Exercise details
Reproduce everything from the start of the data down to the line containing "This screenshot has width=1316, height=912.", with both of those included.

_ _ _ _ _

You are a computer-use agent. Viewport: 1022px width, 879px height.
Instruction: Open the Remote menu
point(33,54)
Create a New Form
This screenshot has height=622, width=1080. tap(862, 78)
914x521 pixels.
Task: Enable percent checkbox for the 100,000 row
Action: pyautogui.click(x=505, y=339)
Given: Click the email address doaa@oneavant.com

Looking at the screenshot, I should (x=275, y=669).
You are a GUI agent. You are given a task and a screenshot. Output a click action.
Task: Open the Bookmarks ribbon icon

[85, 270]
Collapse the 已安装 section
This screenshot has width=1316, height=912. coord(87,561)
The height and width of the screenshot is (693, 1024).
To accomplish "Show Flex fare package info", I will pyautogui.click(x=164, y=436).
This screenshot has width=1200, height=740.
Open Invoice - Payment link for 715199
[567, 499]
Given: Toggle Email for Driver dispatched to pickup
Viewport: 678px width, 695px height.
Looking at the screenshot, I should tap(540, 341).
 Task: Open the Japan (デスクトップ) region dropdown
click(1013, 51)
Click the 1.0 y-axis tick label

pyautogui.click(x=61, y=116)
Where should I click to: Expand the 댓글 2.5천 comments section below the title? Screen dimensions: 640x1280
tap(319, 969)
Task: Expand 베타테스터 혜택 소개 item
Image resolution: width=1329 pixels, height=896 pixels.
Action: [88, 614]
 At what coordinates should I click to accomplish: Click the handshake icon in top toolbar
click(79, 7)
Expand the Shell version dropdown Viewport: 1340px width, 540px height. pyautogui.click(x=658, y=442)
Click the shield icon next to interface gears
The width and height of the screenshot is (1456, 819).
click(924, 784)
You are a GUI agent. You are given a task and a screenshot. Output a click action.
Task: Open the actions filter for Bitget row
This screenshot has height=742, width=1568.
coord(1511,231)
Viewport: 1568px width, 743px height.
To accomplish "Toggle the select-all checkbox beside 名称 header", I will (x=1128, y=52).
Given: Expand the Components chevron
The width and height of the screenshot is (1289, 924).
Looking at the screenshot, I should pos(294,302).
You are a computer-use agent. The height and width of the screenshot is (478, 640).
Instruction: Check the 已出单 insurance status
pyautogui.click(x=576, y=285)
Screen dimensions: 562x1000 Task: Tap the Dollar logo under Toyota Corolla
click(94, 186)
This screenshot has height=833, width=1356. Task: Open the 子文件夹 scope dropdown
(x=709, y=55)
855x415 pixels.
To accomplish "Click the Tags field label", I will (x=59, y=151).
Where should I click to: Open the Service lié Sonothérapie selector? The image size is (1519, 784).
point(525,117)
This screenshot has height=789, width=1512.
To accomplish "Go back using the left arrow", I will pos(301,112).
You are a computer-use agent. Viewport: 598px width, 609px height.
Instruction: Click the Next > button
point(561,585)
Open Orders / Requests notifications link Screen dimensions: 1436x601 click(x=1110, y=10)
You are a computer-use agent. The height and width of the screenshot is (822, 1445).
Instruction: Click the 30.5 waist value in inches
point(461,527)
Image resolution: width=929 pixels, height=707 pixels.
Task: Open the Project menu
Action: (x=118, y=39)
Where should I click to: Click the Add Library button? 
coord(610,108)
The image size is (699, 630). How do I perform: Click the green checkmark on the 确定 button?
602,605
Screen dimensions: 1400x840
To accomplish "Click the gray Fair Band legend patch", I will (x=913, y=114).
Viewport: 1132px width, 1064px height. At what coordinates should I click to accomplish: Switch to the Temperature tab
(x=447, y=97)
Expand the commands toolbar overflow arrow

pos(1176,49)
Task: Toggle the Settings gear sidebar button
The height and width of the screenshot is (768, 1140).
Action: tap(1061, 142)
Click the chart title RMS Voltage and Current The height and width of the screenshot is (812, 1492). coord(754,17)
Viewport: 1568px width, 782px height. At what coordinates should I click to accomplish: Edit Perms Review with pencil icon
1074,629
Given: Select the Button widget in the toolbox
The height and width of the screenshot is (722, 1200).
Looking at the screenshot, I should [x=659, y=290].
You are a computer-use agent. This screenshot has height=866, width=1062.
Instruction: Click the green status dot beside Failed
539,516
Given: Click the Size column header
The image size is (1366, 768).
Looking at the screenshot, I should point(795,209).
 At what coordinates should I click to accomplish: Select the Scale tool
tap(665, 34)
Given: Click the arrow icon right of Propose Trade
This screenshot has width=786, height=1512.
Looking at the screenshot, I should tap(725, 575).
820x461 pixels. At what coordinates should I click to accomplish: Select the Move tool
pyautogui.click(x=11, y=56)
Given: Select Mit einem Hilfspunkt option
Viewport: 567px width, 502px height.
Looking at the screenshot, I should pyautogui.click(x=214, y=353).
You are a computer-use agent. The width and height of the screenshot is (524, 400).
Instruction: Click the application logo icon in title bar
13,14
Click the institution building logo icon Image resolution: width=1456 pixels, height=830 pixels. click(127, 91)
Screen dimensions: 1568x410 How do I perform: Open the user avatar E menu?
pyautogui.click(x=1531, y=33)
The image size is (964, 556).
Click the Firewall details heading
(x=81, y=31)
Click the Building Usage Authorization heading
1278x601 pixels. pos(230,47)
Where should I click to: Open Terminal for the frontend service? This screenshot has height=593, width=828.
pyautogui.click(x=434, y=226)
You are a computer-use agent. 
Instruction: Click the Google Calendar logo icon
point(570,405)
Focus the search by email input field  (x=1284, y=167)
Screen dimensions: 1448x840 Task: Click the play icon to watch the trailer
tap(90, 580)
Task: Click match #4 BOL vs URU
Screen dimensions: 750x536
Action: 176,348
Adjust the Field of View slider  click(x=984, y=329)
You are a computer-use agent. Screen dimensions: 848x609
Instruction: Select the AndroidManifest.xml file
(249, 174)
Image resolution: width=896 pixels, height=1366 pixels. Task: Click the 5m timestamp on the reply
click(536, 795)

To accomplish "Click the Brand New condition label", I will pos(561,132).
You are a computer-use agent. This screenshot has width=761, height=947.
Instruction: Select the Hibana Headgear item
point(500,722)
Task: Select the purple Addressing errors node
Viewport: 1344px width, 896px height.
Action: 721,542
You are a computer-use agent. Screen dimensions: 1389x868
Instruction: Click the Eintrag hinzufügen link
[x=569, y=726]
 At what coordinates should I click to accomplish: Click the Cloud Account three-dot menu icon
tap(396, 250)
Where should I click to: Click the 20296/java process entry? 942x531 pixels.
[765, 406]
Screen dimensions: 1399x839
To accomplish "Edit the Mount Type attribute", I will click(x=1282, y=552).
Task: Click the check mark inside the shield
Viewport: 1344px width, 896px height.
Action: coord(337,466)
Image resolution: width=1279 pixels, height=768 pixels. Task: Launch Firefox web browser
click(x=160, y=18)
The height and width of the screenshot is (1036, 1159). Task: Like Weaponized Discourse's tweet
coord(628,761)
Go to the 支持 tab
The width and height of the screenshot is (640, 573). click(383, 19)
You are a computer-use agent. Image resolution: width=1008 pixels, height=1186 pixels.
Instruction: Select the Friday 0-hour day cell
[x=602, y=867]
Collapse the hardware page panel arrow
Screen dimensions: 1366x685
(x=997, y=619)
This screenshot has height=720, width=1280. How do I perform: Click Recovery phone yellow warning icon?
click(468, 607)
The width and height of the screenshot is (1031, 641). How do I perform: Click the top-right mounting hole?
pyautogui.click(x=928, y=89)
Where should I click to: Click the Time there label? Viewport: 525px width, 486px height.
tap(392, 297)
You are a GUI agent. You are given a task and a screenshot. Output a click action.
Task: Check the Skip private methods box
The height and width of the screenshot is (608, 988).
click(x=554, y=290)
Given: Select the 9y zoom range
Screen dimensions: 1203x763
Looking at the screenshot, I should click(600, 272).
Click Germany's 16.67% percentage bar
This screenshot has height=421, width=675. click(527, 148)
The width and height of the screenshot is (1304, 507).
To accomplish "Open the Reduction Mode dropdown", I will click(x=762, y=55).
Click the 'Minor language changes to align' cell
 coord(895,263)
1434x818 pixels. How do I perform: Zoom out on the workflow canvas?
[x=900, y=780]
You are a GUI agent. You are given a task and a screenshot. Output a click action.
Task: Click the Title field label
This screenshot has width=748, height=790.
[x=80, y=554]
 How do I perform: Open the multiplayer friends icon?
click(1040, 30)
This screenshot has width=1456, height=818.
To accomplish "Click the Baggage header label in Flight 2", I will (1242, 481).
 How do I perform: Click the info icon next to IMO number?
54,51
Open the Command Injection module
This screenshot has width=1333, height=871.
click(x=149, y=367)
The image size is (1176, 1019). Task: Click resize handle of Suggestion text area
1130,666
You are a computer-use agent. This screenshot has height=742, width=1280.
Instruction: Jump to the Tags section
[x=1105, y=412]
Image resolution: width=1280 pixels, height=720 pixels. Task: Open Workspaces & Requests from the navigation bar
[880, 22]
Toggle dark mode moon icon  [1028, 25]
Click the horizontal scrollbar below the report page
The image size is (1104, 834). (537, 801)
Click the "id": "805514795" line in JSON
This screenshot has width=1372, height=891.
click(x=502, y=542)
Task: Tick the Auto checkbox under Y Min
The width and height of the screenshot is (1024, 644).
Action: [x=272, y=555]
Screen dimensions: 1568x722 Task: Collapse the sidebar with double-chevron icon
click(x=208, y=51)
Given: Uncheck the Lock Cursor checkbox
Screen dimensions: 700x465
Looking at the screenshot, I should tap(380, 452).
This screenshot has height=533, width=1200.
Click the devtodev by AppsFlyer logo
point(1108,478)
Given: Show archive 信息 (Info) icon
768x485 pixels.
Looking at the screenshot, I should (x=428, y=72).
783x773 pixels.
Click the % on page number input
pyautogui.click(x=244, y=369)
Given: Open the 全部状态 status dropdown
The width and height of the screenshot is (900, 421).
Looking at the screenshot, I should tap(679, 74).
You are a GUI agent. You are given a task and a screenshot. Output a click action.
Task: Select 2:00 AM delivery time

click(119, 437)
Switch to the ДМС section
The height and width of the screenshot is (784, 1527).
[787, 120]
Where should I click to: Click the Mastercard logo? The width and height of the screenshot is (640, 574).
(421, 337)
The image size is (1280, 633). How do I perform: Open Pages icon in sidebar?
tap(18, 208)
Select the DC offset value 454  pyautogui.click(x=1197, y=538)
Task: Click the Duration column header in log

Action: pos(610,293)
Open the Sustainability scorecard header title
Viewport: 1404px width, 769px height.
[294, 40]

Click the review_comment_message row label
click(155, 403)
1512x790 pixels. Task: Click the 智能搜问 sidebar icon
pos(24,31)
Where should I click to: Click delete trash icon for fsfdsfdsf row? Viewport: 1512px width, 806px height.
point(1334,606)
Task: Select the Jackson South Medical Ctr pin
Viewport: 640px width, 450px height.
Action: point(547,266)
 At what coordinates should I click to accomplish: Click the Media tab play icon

_ _ _ _ _

Final result
You are a computer-use agent. Viewport: 1022px width, 879px height.
Instruction: Open the Remote menu
point(33,54)
Create a New Form
This screenshot has height=622, width=1080. tap(862, 78)
914x521 pixels.
Task: Enable percent checkbox for the 100,000 row
Action: pyautogui.click(x=505, y=339)
Given: Click the email address doaa@oneavant.com

Looking at the screenshot, I should (x=275, y=669).
You are a GUI agent. You are given a task and a screenshot. Output a click action.
Task: Open the Bookmarks ribbon icon

[85, 270]
Collapse the 已安装 section
This screenshot has width=1316, height=912. coord(87,561)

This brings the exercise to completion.